Data shown:

########################################

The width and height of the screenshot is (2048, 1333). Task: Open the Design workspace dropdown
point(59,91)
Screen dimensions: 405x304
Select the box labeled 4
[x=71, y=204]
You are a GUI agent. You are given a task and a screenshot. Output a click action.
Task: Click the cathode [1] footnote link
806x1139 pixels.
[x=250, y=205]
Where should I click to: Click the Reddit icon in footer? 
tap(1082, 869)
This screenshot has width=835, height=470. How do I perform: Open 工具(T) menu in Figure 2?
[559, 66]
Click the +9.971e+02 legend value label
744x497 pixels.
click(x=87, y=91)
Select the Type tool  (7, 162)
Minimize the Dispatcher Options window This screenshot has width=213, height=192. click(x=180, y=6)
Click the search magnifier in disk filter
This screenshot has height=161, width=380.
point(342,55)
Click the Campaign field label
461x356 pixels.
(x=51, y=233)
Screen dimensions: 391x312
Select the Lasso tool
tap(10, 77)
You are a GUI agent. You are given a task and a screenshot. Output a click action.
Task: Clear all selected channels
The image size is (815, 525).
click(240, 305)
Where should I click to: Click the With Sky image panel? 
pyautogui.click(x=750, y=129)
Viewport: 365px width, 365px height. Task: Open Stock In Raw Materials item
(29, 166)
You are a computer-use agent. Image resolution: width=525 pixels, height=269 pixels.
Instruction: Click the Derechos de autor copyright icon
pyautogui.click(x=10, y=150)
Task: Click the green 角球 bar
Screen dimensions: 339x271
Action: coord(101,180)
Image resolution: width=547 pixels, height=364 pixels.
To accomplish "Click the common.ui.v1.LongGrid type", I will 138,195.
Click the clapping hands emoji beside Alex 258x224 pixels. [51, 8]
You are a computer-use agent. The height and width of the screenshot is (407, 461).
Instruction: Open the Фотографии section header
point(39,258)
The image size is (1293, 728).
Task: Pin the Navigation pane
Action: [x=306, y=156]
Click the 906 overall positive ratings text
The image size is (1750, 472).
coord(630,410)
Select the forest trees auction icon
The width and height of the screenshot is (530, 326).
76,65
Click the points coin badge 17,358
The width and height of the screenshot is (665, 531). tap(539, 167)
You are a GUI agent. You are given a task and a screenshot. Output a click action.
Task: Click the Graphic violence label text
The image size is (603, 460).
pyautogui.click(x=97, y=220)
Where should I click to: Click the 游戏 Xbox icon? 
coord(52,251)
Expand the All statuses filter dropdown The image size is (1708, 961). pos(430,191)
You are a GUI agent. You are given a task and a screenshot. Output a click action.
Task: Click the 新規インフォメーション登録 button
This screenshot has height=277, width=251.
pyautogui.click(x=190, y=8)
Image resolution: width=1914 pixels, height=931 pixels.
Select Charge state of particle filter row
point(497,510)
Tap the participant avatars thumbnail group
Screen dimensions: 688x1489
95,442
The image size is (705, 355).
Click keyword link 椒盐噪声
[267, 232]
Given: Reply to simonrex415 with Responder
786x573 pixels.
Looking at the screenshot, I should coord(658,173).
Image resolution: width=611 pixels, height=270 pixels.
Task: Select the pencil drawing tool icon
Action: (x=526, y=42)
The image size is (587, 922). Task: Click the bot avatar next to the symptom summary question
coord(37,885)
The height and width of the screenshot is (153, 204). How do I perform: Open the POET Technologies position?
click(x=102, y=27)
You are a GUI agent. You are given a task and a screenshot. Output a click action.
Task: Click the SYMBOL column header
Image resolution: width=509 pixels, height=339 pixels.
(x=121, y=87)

########################################

To do:
Please copy the material word for word, starting with the line that contains "Task: Click the green 角球 bar" and going on through the line that contains "Click the clapping", including both of those lines.

Exercise response:
Task: Click the green 角球 bar
Screen dimensions: 339x271
Action: coord(101,180)
Image resolution: width=547 pixels, height=364 pixels.
To accomplish "Click the common.ui.v1.LongGrid type", I will 138,195.
Click the clapping hands emoji beside Alex 258x224 pixels. [51, 8]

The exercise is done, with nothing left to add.